= Screen Forever =

SCREEN FOREVER, formerly SPAA Conference, is an annual three-day conference for film industry professionals held in Australia by Screen Producers Australia.

==Description==

Screen Producers Australia (SPA) is a national organisation that unites the screen industry to campaign for a healthy commercial environment. Screen Producers Australia supports the interests of businesses in their production of feature films, television programs, interactive content, and games across all genres and formats.

The conference, originally known as the SPAA Conference (when SPA was called the Screen Producers Association Australia), has been held in Sydney since 2009, having been previously held on the Gold Coast, Queensland.

SCREEN FOREVER is an annual three-day event organised by Screen Producers Australia. It is Australia's leading media and entertainment conference and the largest congregation of content creators, producers or anyone working in the screen industry.
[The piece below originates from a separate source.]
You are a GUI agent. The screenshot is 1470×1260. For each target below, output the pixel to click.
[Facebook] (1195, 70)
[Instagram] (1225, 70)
The program offers a mix of interviews, pitching opportunities, panel discussions, workshops, and social events with opportunities for business development and networking.

The Hector Crawford Memorial Lecture is given at Screen Forever. "The lecture has been a keynote feature of the annual conference since 1992. It honours its namesake's legacy and emphasises the importance of independent production in Australia's cultural life".

=== 2011 Conference ===
The 26th annual SPAA Conference was held at the Hilton in Sydney from 13 to 16 November 2011.

=== 2010 Conference ===
The 25th annual SPAA Conference was held at the Hilton in Sydney from 16 to 19 November 2010.

=== 2009 Conference ===
The 24th annual SPAA Conference was held at the Westin Hotel in Sydney from 17 to 20 November 2009.

=== 2008 Conference ===
The 23rd annual SPAA Conference was held at the Sheraton Mirage at the Gold Coast from 12 to 14 November 2008.

== SPAA conference speakers ==

Previous keynote speakers have included:

- Beau Willimon – House of Cards
- George Lucas – Star Wars
- Matthew Weiner – Mad Men
- Sydney Pollack – The Talented Mr. Ripley, The Quiet American, Cold Mountain
- Robert Towne – Mission: Impossible, Days of Thunder, The Firm
- Gareth Neame – Downton Abbey
- Saul Zaentz – The English Patient, Amadeus, One Flew Over the Cuckoo's Nest
- Eric Fellner – Fargo, Bridget Jones's Diary, Notting Hill, The Big Lebowski
- David Puttnam – The Mission, The Killing Fields, Midnight Express
- Jon Plowman – Absolutely Fabulous, The Office, The Vicar of Dibley
- Mike Reiss – Producer and writer, The Simpsons
- René Balcer – Law & Order, Law & Order: Criminal Intent
- Cathy Schulman – Producer, Crash, The Station Agent

== SPAA Fringe ==
SPAA Fringe was an annual two-day film television and new media event aimed at emerging producers presented until 2012 by the Screen Producers Association of Australia (SPAA).